Re: @Don Jefe
The 'with cause' clause varies wildly between States as well. Where our main office is located, terminating someone 'without cause' may result in an unemployment benefits hearing where, depending on the outcome, I might be on the hook for increased unemployment insurance payments, but as long as I don't state the reason for their firing as being for one of the few prohibited reasons the (ex)employee has no legal recourse. Even if they did press ahead with a suit, 99.9% of judges won't hear those cases and as a result most capable lawyers won't take them.
Insubordination is a really common out for employers too. It is considered a zero tolerance, zero recourse offense that also does not qualify the employee for unemployment benefits or post employment insurance extension. Got a smart mouth employee with a bad attitude or one who can't show up on time or doesn't follow stated policy (disrupting company culture, personal appearance or hygiene, dress code, refrigerator use rules): Insubordination. You don't even have to state specifics to the unemployment office. Just "Insubordination, refusal to comply with stated policy", and you're golden. So you write company policy in an incredibly vague and Byzantine way (there are law specialists just for that), give them a copy and have them sign a policy receipt and acceptance form and that's all sorted.

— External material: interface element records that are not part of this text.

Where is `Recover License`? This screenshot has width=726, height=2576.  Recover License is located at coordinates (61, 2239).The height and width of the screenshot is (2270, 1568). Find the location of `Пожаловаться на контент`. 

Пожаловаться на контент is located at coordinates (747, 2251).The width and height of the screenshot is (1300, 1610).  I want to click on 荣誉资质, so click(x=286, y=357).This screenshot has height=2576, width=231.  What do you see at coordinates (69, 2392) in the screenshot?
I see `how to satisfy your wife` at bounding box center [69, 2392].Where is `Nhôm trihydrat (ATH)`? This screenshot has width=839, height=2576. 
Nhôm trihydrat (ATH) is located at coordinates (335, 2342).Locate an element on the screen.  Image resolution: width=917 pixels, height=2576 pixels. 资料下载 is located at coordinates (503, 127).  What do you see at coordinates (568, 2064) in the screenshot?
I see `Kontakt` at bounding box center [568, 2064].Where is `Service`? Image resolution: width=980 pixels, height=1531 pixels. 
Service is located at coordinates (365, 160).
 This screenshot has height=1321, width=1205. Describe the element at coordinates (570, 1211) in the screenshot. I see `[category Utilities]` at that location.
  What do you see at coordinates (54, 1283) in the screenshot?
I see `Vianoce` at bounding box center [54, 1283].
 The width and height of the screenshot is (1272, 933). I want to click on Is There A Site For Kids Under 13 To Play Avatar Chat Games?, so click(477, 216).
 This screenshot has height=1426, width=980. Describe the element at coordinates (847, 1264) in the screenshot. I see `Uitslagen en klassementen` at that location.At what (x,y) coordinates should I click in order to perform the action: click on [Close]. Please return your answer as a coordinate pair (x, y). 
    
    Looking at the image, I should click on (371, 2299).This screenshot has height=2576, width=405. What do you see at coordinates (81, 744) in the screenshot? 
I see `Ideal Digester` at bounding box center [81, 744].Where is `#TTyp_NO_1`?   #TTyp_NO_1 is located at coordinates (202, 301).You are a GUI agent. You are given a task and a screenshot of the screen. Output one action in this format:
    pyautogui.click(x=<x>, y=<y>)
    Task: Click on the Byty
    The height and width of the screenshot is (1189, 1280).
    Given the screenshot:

All that being said, those laws always lean toward the employer because they are supposed to be there to keep wholly undesirable bad hires from terrorizing your business internally. But far, far, too many companies use them to be complete assholes. The US view that law can't be abused, only misapplied, allows dishonest or immoral moose dicks to treat staff like poorly paid indentured servants. It really sucks and with small/small medium sized companies word generally gets out and their business suffers (and hopefully dies). With larger companies though it can be a part of the culture and it is really, really shitty.